Yes 1949 was a good year!! .)


----------



## trackrat (Jan 23, 2012)

Paul H. said:


> William_Wilson said:
> 
> 
> > 1949?
> ...


Have to agree, that was the year I was born.

My trouble is I have 8" wrists and all the 1949 watches I have found are to small.

Enjoy yours.


----------



## Paul H. (Nov 18, 2008)

trackrat said:


> Paul H. said:
> 
> 
> > William_Wilson said:
> ...


My problem was most of the '49's were way above my watch budget!!

I'm July 49

Cheers p


----------



## William_Wilson (May 21, 2007)

Paul H. said:


> My problem was most of the '49's were way above my watch budget!!
> 
> I'm July 49
> 
> Cheers p


Now that Rolex and Omega are obscenely expensive, Bulova remains the identifiable and sort of affordable option.

Later,

William


----------



## VintageWatchItaly (Dec 29, 2014)

Very good catch!!


----------



## no8yogi (Oct 1, 2012)

Nice catch, I have a very similar looking Hamilton, when I got it the mainspring was broken amazingly I ordered a new one which came in its original 1950's packaging! And she is ticking away keeping great time, mine is from 1947 I purchased it to give to my Dad as it's his birth year watch but he thinks it's too small for his wrist so now it is mine!


----------



## Mechanical Alarm (Oct 18, 2010)

Were they even making wristwatches in '49??

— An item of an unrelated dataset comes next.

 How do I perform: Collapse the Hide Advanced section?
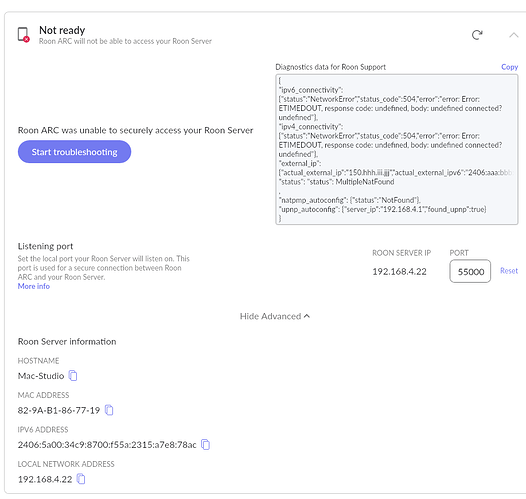point(274,316)
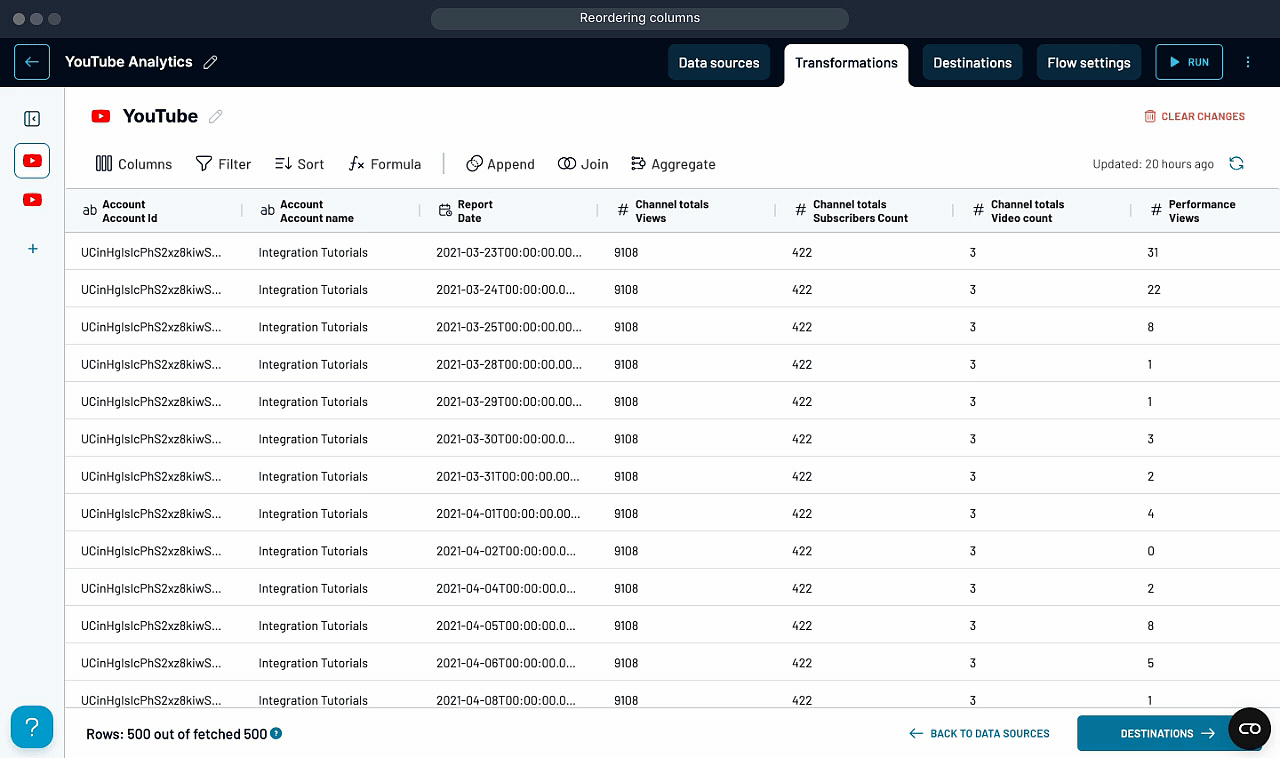
Task: Open the three-dot more options menu
Action: click(x=1248, y=62)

Don't forget Elgin as well. The Bulova's are so easy to date, though.


----------



## PDXWatchCollector (Nov 15, 2013)

Mechanical Alarm said:


> Were they even making wristwatches in '49??
> 
> Don't forget Elgin as well. The Bulova's are so easy to date, though.


Hamilton Watch Co. was incorporated in 1892, so ... yeah! :yes:


----------



## Mechanical Alarm (Oct 18, 2010)

PDXWatchCollector said:


> Mechanical Alarm said:
> 
> 
> > Were they even making wristwatches in '49??
> ...


Didn't they start out in pocketwatches??


----------



## Paul H. (Nov 18, 2008)

no8yogi said:


> Nice catch, I have a very similar looking Hamilton, when I got it the mainspring was broken amazingly I ordered a new one which came in its original 1950's packaging! And she is ticking away keeping great time, mine is from 1947 I purchased it to give to my Dad as it's his birth year watch but he thinks it's too small for his wrist so now it is mine!


Very nice!! Cheers p


----------



## PDXWatchCollector (Nov 15, 2013)

Mechanical Alarm said:


> PDXWatchCollector said:
> 
> 
> > Mechanical Alarm said:
> ...


I believe you're correct on that point.

Here's the relevant bit from the Hamilton history, as recounted on Wikipedia:

"During the expansion of the railroads in the U.S., Hamilton maintained over 56% of the market. Railroads purchased all of Hamilton's production. As the market switched from pocket watches to wrist watches after World War I, the company manufactured wrist watches. During World War II, Hamilton retooled its business model to serve the military, dropping its consumer products."

This would seem to indicate that wrist watches were well within their product range by 1949.


----------



## Mechanical Alarm (Oct 18, 2010)

It was just a joke about the wristwatches and pocketwatches (well, the pw comment was half serious)...


----------



## greasemonk (Oct 4, 2012)

hi all, apologies to the op for jumping in on his thread ,i bought this from a nice chap on the forum this week without realising it was made and presented in 1955,







my birth year.bad thing is this year we will both be 60................................................................................................................................................................


----------